Required action
The response should be the records below, repeated exactly, with each picture left out.

__________________________________________________

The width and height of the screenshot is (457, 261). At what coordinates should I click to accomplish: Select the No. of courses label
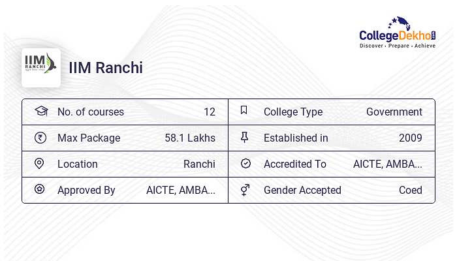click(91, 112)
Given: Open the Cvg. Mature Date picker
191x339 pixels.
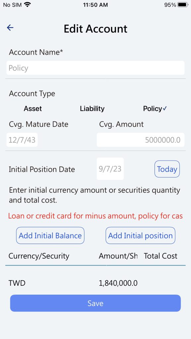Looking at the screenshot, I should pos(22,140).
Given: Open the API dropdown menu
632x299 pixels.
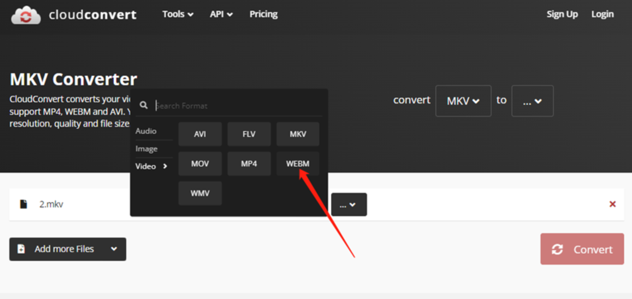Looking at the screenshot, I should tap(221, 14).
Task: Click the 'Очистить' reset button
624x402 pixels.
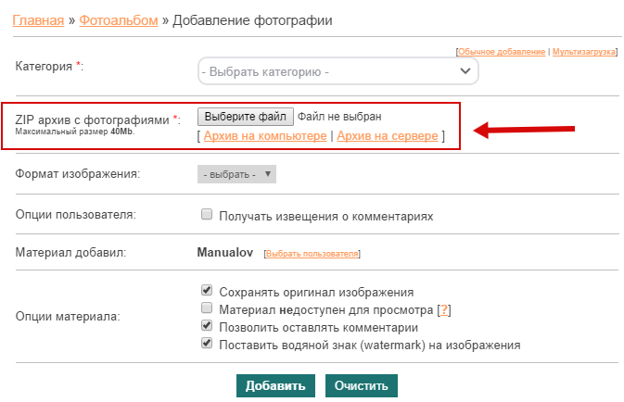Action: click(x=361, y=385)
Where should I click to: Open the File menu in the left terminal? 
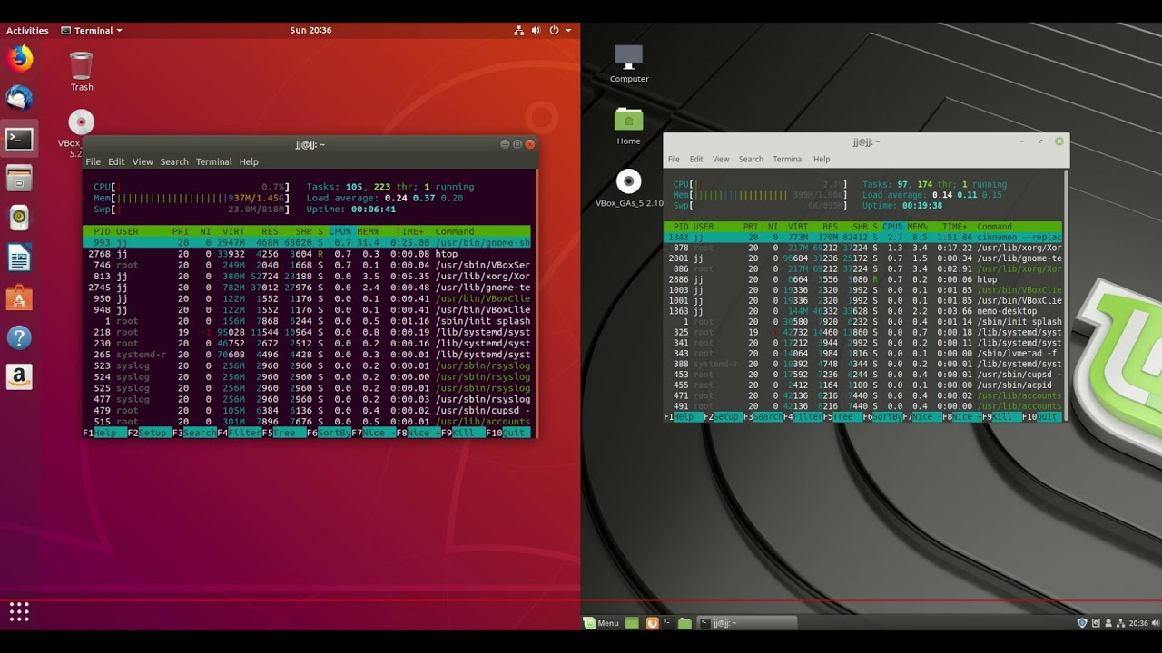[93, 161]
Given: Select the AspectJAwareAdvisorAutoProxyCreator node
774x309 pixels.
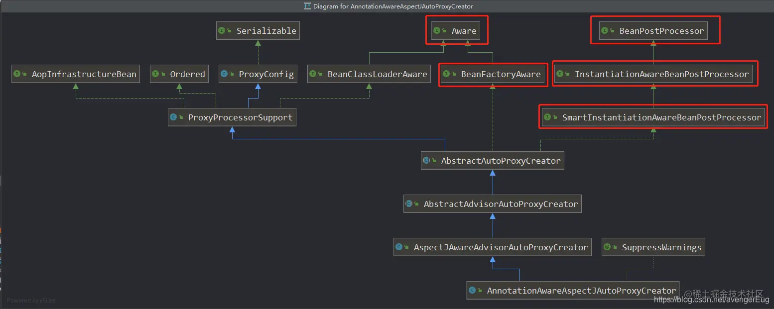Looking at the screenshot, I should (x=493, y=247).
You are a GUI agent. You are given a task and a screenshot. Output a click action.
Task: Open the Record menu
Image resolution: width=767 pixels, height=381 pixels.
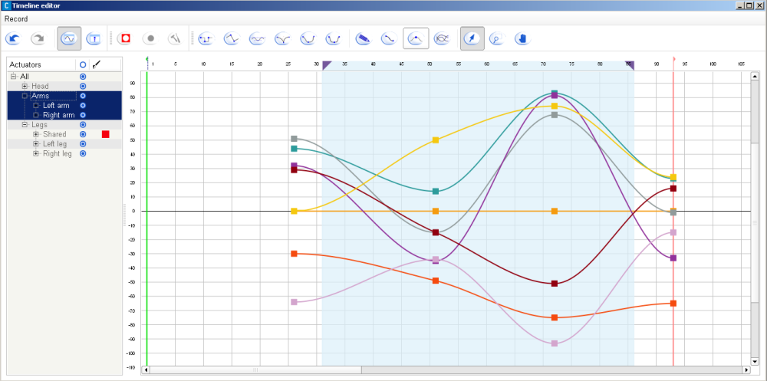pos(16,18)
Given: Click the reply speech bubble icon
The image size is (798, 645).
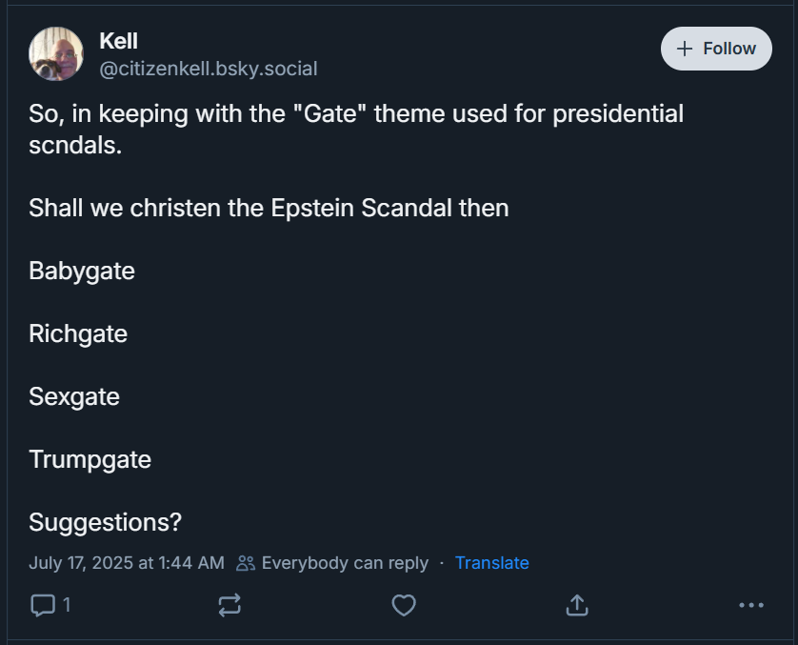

__________________________________________________

Response below
The width and height of the screenshot is (457, 261). At what coordinates should I click to accomplish: Select the No. of courses label
click(91, 112)
Given: Open the Cvg. Mature Date picker
191x339 pixels.
Looking at the screenshot, I should pos(22,140).
Given: Open the API dropdown menu
632x299 pixels.
Looking at the screenshot, I should tap(221, 14).
Task: Click the 'Очистить' reset button
624x402 pixels.
Action: click(x=361, y=385)
Where should I click to: Open the File menu in the left terminal? 
[93, 161]
Given: Select the AspectJAwareAdvisorAutoProxyCreator node
774x309 pixels.
Looking at the screenshot, I should (x=493, y=247).
You are a GUI agent. You are given a task and a screenshot. Output a click action.
Task: Open the Record menu
Image resolution: width=767 pixels, height=381 pixels.
pos(16,18)
Given: Click the reply speech bubble icon
The image size is (798, 645).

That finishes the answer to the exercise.